The following checklist can help you and your family prepare:

GO TO THE LINK FOR YOUR FPL CHECKLIST. http://www.fpl.com/storm/storm_prep.shtml

These are a list of 10 things that Building Owners, and Property Owners are suggested to do:

Please use a Qualified Contractor for any Job you may have. Some of these improvements to your Properties could result in reductions in insurance premiums after your insurance company has been informed of the improvements.

Install Hurricane Tie Downs: Roofs often go first in severe storms. Simple metal tie-down straps can keep roof rafters tied to the top wall of the house and prevents uplift during a hurricane’s high winds. Straps can also secure walls to floors and keep floors tied tight to foundations. While this improvement takes some specialized skills, it’s simple and inexpensive to accomplish, even without professional help.

Brace or Reinforce Garage Doors: More homes are “blown-up” in hurricanes then “blown-down”. The reason? Weak garage doors blow into the house during a storm. When this happens, wind pressure fills the house with air and causes severe damage. For better protection invest in a sturdy garage door or bracing the one you have makes sense. For a quick reinforcement, secure two 2×4’s across the inside of the door by attaching them to the side jambs of the garage door opening in the exterior wall.

Flood Proof Basements: Basements and crawlspaces flood when the volume of water in the soil builds to the point where walls can no longer hold it back. To avoid this, act now to remove obstructions from gutters, extend downspouts and eliminate low lying areas of soil, which allow water to run back into foundations. By keeping water away from the foundation, flooding can be minimized or avoided completely. To be extra cautious, be sure to remove important personal property from all below grade spaces in your home and check sump pump operation by filling the sump with a garden hose. The pump should come on before the sump overflows.

Trim Trees: Survey your yard for weak tree branches that lie within crashing distance of your home and trim these away before the hurricane. Also, you can avoid uprooting of larger trees by strategically removing branches to allow high winds to flow through.

Pick Up Projectiles: Every item left outside your home during a hurricane can become a dangerous projectile when fueled by high winds. Remove all outside furniture, garbage cans, toys, flowerpots or any other piece of personal property you can move.

Avoid Losing Power: Power outages are one of the primary hurricane damages. Prepare now for when the lights go out by buying a portable or standby generator and, for portables, enough fuel to run it for several days. If local stores are sold out, try Electric Generators Direct. They offers a wide range of products and delivery can be accomplished in just a few days.

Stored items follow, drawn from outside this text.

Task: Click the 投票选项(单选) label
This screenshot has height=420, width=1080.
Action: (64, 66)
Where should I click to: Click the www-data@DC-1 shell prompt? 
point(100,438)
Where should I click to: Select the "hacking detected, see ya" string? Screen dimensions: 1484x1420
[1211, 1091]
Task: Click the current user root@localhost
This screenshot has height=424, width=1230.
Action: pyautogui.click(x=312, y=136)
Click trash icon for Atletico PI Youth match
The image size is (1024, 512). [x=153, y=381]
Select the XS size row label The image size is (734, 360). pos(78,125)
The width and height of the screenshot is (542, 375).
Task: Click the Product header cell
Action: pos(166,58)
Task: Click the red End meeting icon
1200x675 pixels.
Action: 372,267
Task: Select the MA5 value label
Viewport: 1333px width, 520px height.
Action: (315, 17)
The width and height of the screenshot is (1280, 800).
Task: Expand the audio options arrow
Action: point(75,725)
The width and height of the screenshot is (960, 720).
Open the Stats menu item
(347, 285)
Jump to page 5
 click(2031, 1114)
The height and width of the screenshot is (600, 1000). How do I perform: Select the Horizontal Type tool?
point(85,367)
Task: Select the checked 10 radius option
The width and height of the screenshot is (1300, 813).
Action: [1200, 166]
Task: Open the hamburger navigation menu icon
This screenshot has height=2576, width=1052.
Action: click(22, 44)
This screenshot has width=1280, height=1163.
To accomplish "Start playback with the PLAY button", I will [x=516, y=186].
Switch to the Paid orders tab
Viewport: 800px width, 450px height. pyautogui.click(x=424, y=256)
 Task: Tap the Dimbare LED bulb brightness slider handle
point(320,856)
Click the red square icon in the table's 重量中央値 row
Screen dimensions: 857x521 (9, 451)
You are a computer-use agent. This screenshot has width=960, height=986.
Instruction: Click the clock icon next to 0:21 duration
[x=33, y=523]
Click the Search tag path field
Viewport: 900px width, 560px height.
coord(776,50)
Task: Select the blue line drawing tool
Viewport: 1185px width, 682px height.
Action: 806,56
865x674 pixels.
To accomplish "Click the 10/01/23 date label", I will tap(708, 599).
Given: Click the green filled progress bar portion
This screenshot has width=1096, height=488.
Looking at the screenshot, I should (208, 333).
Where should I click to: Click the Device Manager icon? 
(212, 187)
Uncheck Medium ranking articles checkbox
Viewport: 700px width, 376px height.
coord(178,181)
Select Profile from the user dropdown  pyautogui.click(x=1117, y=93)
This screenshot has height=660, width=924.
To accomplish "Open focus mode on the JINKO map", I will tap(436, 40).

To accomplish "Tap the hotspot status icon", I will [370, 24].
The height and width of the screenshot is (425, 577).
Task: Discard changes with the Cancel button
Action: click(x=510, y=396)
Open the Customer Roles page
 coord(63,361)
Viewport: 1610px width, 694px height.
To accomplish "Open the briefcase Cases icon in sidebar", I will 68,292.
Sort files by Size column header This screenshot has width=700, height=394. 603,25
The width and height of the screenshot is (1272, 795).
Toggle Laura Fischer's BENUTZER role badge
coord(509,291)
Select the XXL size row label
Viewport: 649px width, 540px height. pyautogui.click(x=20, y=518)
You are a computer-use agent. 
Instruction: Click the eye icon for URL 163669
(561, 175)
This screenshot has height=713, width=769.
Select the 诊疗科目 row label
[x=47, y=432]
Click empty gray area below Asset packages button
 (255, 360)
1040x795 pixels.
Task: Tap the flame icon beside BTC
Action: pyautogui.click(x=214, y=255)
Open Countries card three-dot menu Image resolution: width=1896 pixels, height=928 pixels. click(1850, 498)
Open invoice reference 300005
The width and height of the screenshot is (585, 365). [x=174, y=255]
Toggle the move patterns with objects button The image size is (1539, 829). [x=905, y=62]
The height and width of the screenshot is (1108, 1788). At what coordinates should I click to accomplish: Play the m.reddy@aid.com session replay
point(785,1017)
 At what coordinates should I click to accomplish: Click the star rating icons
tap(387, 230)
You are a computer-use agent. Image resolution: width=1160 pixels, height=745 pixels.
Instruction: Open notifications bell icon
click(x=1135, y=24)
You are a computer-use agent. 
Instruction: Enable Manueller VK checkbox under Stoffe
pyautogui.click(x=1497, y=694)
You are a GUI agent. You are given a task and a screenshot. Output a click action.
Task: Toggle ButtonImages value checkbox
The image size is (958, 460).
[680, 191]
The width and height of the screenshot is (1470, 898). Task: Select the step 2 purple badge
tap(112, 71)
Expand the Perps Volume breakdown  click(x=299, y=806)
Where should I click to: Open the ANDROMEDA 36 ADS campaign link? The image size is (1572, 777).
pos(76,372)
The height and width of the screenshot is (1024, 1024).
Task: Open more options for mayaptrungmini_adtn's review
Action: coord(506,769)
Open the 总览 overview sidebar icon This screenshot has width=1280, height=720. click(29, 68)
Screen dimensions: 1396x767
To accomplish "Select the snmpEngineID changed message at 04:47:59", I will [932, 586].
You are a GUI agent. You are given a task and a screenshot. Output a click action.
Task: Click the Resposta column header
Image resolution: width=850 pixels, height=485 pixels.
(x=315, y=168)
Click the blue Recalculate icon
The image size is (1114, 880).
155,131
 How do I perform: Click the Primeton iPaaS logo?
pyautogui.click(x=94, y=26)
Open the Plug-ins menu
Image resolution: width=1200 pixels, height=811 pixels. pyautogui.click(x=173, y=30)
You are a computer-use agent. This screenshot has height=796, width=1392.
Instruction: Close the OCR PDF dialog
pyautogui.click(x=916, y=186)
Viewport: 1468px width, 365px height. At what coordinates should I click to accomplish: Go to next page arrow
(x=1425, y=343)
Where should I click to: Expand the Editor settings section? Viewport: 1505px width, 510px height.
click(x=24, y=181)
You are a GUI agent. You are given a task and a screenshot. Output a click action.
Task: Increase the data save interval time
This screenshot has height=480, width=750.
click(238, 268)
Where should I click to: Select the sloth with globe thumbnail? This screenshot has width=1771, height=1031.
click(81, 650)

Inventory and Document House Contents: An accurate inventory of your home’s contents is a critical first step to getting back on your feet after a hurricane. An easy way to do this is to videotape each room of your home, making sure to open every drawer and closet.

Store Records Safely: It’s important to store the inventory and other financial and legal safely so the records can’t be destroyed in the very disaster you’re trying to protect against. If possible, keep important records off-site in a safe deposit box, or at least in a fire-proof box.

Purchase Flood Insurance: According to the American Red Cross, even a Category 4 storm can trigger storm surges 13 – 18 feet above normal making flooding a real risk. Unfortunately though, protection for flood damage is not covered by homeowners insurance policies. Therefore, the best way to protect your home in a hurricane and prevent the financial sting of hurricane damage is to purchase flood insurance. Flood insurance is available through a government backed Flood Insurance Program, but it’s not cheap, has a 30 day waiting period and the coverage is minimum. Anything you can do now to minimize potential damage to your property before the storm hits is the best investment you can make.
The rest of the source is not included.